La Portillonne, laquelle devint, comme ung chascun sçayt, la Tascherette, estoyt buandière paravant d’estre taincturière, au dict lieu de Portillon, d’où son nom. Si aulcuns ne cognoissent Tours, besoing est de dire que Portillon est en aval de la Loire du costé de Sainct-Cyr, loin du pont qui mène à la cathédrale de Tours, autant que ce dict pont est loin de Maimoustier, veu que le pont est au mitan de la levée entre le dict lieu de Portillon et Maimoustier. Y estes-vous ? — Oui. — Bon ! Adoncques, la fille avoyt là sa buanderie, d’où elle devalloyt en ung rien de temps pour laver en la Loire, et passoyt sur une toue pour aller à Sainct-Martin, qui se treuvoyt de l’aultre costé de l’eaue où elle rendoyt la plus grant part de ses buées en Chasteauneuf et aultres lieux.

Environ la Sainct-Iean, sept années avant de marier le bonhomme Taschereau, elle eut l’aage d’estre aymée. Comme elle estoyt rieuse, elle se laissa aymer sans eslire aulcun des gars qui la poursuyvoyent d’amour. Encores que elle eust à son banc soubz sa croisée le fils à Rabelais, qui avoyt sept bateaulx naviguant en Loire, l’aisné des Iahan, Marchandeau le cousturier et Peccard le dorelotier, elle en faisoyt mille mocqueries, pour ce que elle vouloyt estre menée à l’ecclise paravant de s’enchargier d’ung homme, ce qui prouve que ce feut une garse honneste, tant que sa vertu ne feut point embouzée. Elle estoyt de ces filles qui se guardent moult d’estre contaminées, ains qui, prinses par adventure, laissent aller tout à trac, en ce pensier que, pour une tache ou pour mille, il est tousiours nécessaire de se fourbir. Besoing est d’user d’indulgence à l’encontre de ces charactères.

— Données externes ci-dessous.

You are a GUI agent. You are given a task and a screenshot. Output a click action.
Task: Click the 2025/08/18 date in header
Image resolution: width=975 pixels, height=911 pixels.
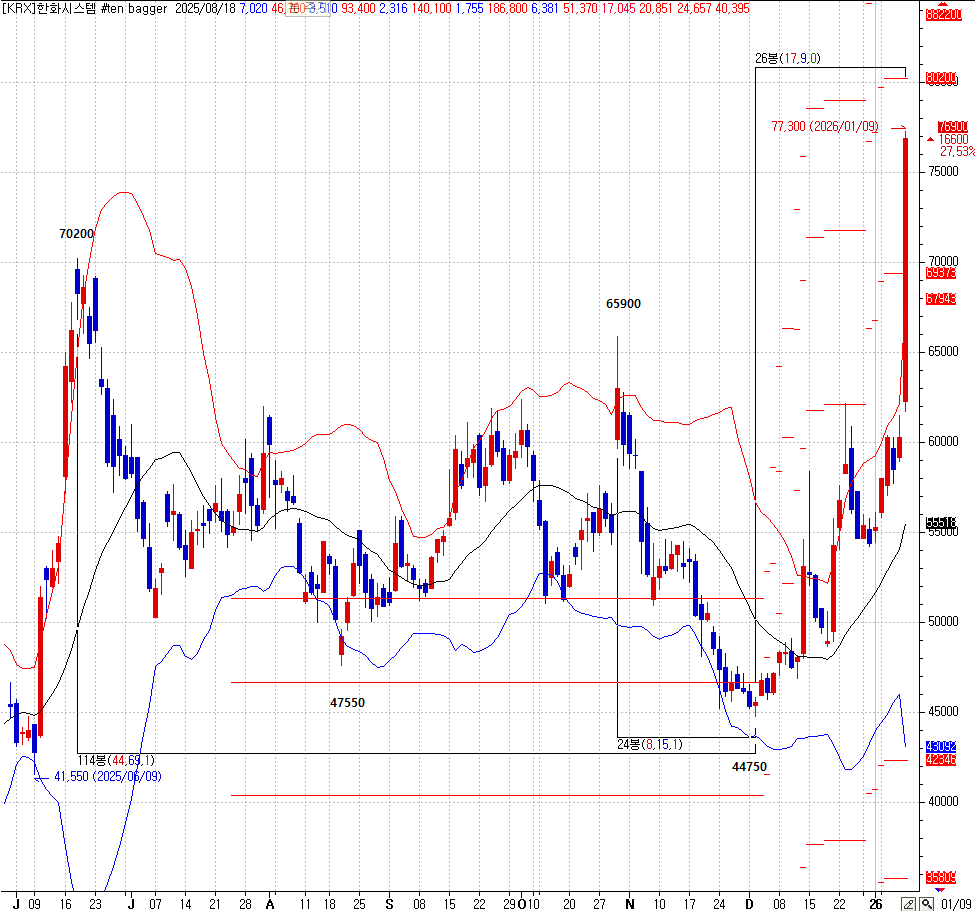pyautogui.click(x=207, y=8)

Ung ieune seigneur de la Court la veit ung iour que elle passoyt l’eaue sur le coup de midy par ung soleil trez ardent qui faisoyt reluire ses amples beaultez, et la voyant demanda quelle estoyt. Ung vieulx homme, qui laboroyt en la grève, luy nomma la belle fille du Portillon, buandière cogneue pour ses bons rires et sa saigesse. Ce ieune seigneur, pourvu de fraizes à empoiser, avoyt force toiles et drapeaux trez-prétieux ; il se résolut à donner la praticque de sa maison à la belle de Portillon, que il arresta au passaige. Il feut mercié par elle et grantement, veu que il estoyt le sire du Fou, chamberlan du Roy. Ceste rencontre feit la belle fille tant heureuse, que elle eut le bec plein de ce nom. Elle en parla moult à ceux de Sainct-Martin, et, au retourner en sa buanderie, en dit ung septier de paroles ; puis, lendemain, en desbagoula tout autant en lavant à l’eaue ; par ainsy il feut plus parlé de mon seigneur du Fou en Portillon que de Dieu au prosne, ce qui estoyt trop.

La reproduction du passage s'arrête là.